What is a Sinus Lift?
A “sinus lift” is the term for a special bone augmentation procedure that is performed in the upper jaw.
Years of toothlessness, periodontitis, and/or other diseases lead to the deterioration of the denture-supporting bone. In addition, the maxillary sinus in the upper jaw gets bigger and bigger due to toothlessness. In many cases, there is not enough bone left to support implants. However, both the quality and the quantity of the existing jawbone are crucial for successful implantation. Nowadays, numerous surgical techniques exist for augmenting jawbones in a gentle and painless manner. Sinus lift surgery is a special technique for the upper jaw:
The mucous membrane of the maxillary sinus is lifted through a small window and bone substitute material is inserted between the mucous membrane of the maxillary sinus and the remaining bone. Depending on the bone substitute material used, the foreign substance should turn into bone within 4-8 months, making an implantation possible again.
Depending on the condition and the amount of the patient’s existing remaining jawbone, it is possible to implant immediately during a sinus lift surgery or to place the implants some time after the bone augmentation procedure.
A distinction is made between an internal and an external sinus lift. In an internal sinus lift, the mucous membrane of the maxillary sinus is prepared through the implant’s drill hole. The cavity created is then inserted with bone material. The maxillary sinus’ intact mucous membrane prevents the bone material from getting into the maxillary sinus from the top. The internal sinus lift is particularly suitable if just a few teeth need to be replaced.
The external sinus lift is particularly suitable if a number of teeth need to be replaced and there is very little bone left to work with. In this case, a small lateral window to the maxillary sinus is created. The bone substitute material is inserted through this window. A reconditioning of the bone substitute material with autologous body cells or growth factors is not necessary.
Human bone heals quickly. Finally, everything is sewn up. The patient receives his prosthesis and thus has well-fitting dentures until the time of the implantation.
Alternatives to implant surgery include a different surgical technique or a removable dental prosthesis. If a fixed dental prosthesis is desired, then one could, for instance, also screw a bone block onto the jaw ridgem, not raising the jaw ridge towards the interior as in the sinus lift, but towards the outside. This is known as an onlay plastic. This technique provides better aesthetic results, but carries more risks and is thus usually only used for aesthetic purposes.
Another possibility when there is insufficient bone material for implantation would be to forego fixed dentures and request the preparation of a partial or full prosthesis.

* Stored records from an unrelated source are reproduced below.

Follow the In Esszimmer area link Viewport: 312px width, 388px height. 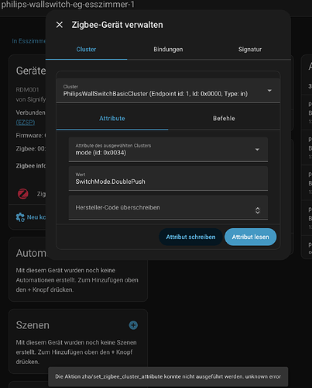coord(29,41)
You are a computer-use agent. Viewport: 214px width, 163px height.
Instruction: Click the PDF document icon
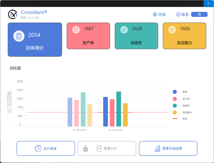[99, 149]
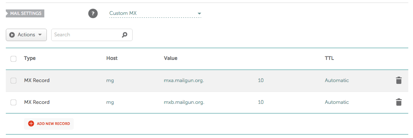This screenshot has width=413, height=138.
Task: Open the Custom MX mail settings dropdown
Action: coord(155,13)
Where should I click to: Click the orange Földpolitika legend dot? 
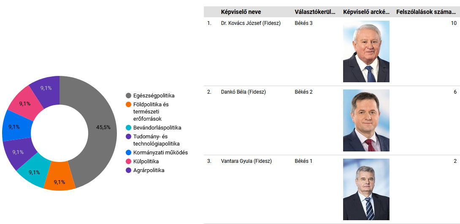pyautogui.click(x=128, y=104)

The risks of this procedure are negligible with an experienced surgeon, but complications may nevertheless arise in individual cases, possibly requiring additional measures. Every additional necessary measure that is taken may subsequently be associated with further complications, which may be life-threatening within the course of the procedure. Right now, we will only discuss sinus lift-specific complications, which are as follows:
- The bone substitute material does not turn into bone. In such a case, an implantation is not possible
- The bone substitute material grows into the connective tissue. In such a case, an implantation is not possible either
- A rupture of the mucous membrane of the maxillary sinus leading to the loss of the bone substitute material. An implantation would not be possible in this case
- An inflammation of the augmentation. This inflammation may spread to neighboring structures (maxillary sinus, eyes, etc.). Removal of the augmentation material in a second surgical procedure is often necessary
- Injury to neighboring structures such as nerves, cheeks, and blood vessels, with the respective consequences
- Maxillary sinusitises
- Sensation disturbances in the lip and upper jaw
Fortunately, such complications have become very rare due to positive developments in medicine during the past decades.